Yesterday Michigan got its first taste of real heartbreak on the 2013 recruiting trail. Virginia linebacker EJ Levenberry laid out three hats at a 3pm press conference and the maize and blue stayed on the table (leading Tremendous to wonder aloud on twitter when the last time was that Michigan got a commitment that stuck from a hat ceremony). Levenberry was a huge recruit with NFL size and athleticism but a long term developmental project.
Weeks ago Michigan began turning away linebackers from visits saying that the position was full. This led many to believe that both Levenberry and Gedeon were either silent commits or strong leans --- as the only official commitment was LB Mike McCray.
Needless to say, this comes as a blow to 2013 recruiting. Levenberry is a consensus four-star linebacker that stands as a top-100 player to Rivals and Scout. You don't want to miss out on high profile kids who refer to their visit to your school as a "10 out of 10".

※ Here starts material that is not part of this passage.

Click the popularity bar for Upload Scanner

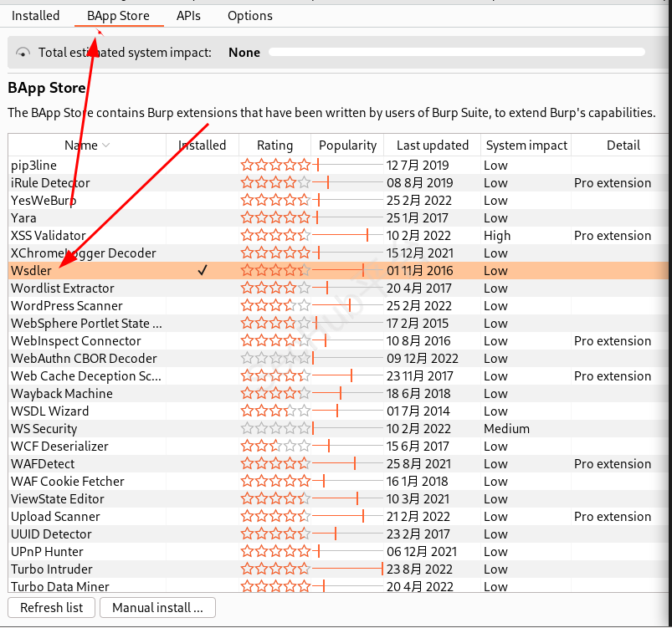coord(347,517)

However, there are a few important caveats to remember when putting this loss into context. First, Michigan still has what is widely regarded as the top 2013 class with the potential to add almost entirely four-star players to the rest of the class. Second, after taking four very promising linebackers last year and already having two four-star types at the position this year, linebacker wasn't a big priority. Third, this miss wasn't at the hands of a rival or even a team Michigan will feasibly see on the field at any point when Levenberry is on the team.
Michigan's 2013 class is still ridiculous, and it looks to get a lot more so with or without EJ Levenberry.
On to the links:
Michigan coaches targeting 2012 guard Caris LeVert - The former OHIO (yes, Ohio Ohio) commit has popped up on Michigan's recruiting radar as of late and it seems the Wolverines are more enthralled with the SG than they were with now Ohio State commit Amadeo Della Valle (whose name I refuse to spell check now. You've made your bed, Amadeo. Time to sleep in it).

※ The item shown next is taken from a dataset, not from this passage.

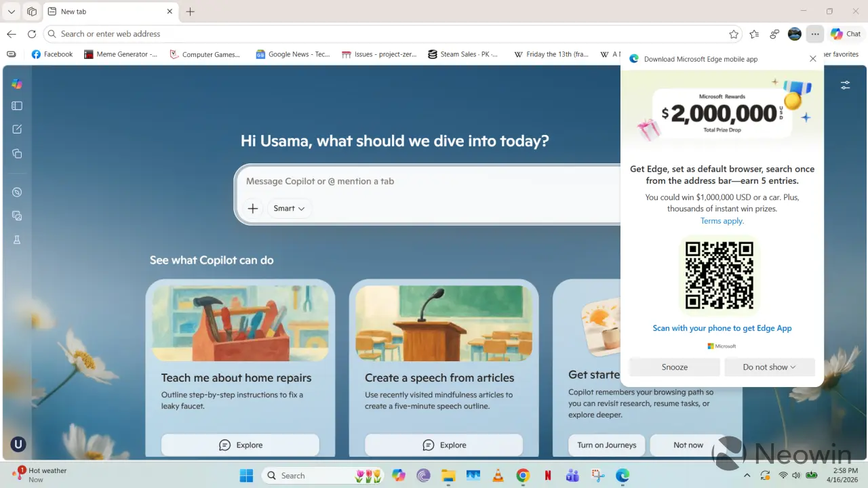
Task: Toggle add to favorites star in address bar
Action: (734, 33)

Michigan unsure if Fab Five banners can be replaced, not opposed to alternate celebration - "In a press conference today Michigan athletic director Dave Brandon said he was unsure if the Fab Five banners would eventually go back up after the disassociation period because he though a casual dismissal of the question would be more polite than laughing uncontrollably at a pretty ridiculous question. No doubt either reaction would have pissed off about 25% of the fan base."
OTE's Ohio State Potluck: The Ro*Tel Queso Bowl Is All Sewn Up.... - Want 4500 words on Our Sworn Enemy to the South? OTE has what the doctor ordered.

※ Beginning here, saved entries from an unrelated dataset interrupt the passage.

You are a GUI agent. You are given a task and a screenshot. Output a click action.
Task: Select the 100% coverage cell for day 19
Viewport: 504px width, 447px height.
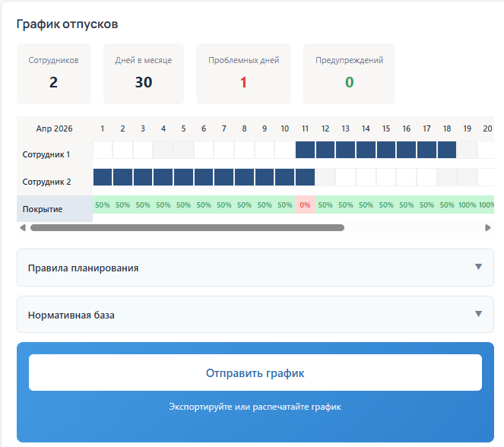tap(468, 204)
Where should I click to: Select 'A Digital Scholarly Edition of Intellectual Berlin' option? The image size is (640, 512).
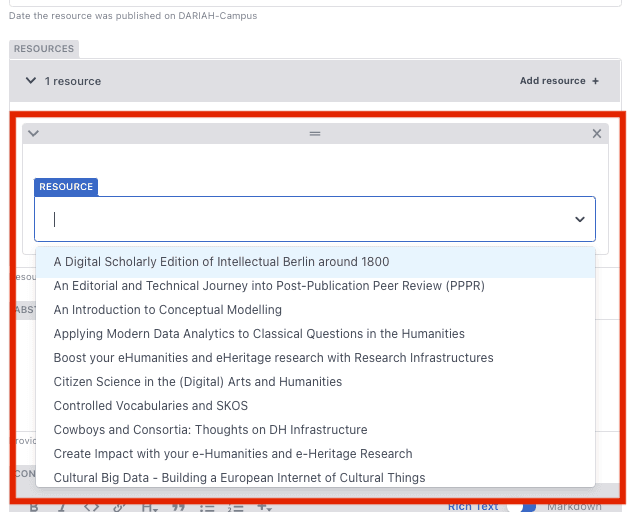pos(221,262)
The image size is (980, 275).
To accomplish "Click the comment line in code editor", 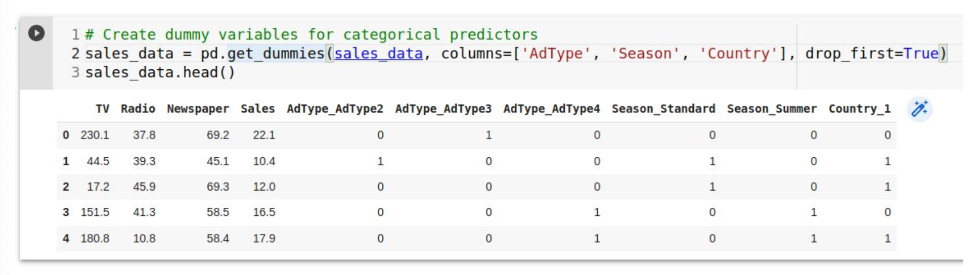I will click(x=311, y=34).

Big Ten announces prime-time schedule - Michigan gets one more night game (past the already known games against Alabama and Notre Dame) with the addition of an October 27th game against Nebraska at 8pm.
Minnesota to Be First in Big Ten to Allow Beer Sales - If you were watching Minnesota football you'd want a beer too.
MACtion Is Over Until The Fall - Bill Connelly has finished up his MAC previews for 2012.
For your daily dose of hypocracy in college sports: FIU's Dominique Ferguson declares for NBA after failing to get release while John L Smith bails on his alma mater, Weber State, after just four and a half months for a huge pay raise and a better coaching gig. But, yeah, amateurism. Yay.
"A very wise coach once told me, ‘If you really want play-action, you better pull a guard’" - Chris Brown on play action and the top two quarterbacks in the draft.
SEC Dominating in Football, as Academics Get Reamed by Budget Cuts - Football is king in the south. Computer science? Not so much.
It's as if nothing like this has ever happened before, as if, suddenly, shockingly, the once-glorious game is being trampled upon by a new-sprung wave of pretenders and barbarians. In the mythology of American sports, there was a simpler time, a Golden Era, when ballplayers were humble and worked hard and played for the love of the game. In these innocent times, sports were all but unpolluted by greed, egos, cheating and violence. The flip side of this mythos is the idea that today's athletes are different: arrogant, spoiled, lazy, overpaid, brutish.
This is a conviction built on historical amnesia, on a romanticized view of the past and an alarmist view of the present. It's an outlook that ignores these well-documented facts: Sports have always been violent. And they've always been populated by considerable numbers of players and fans who can't behave themselves.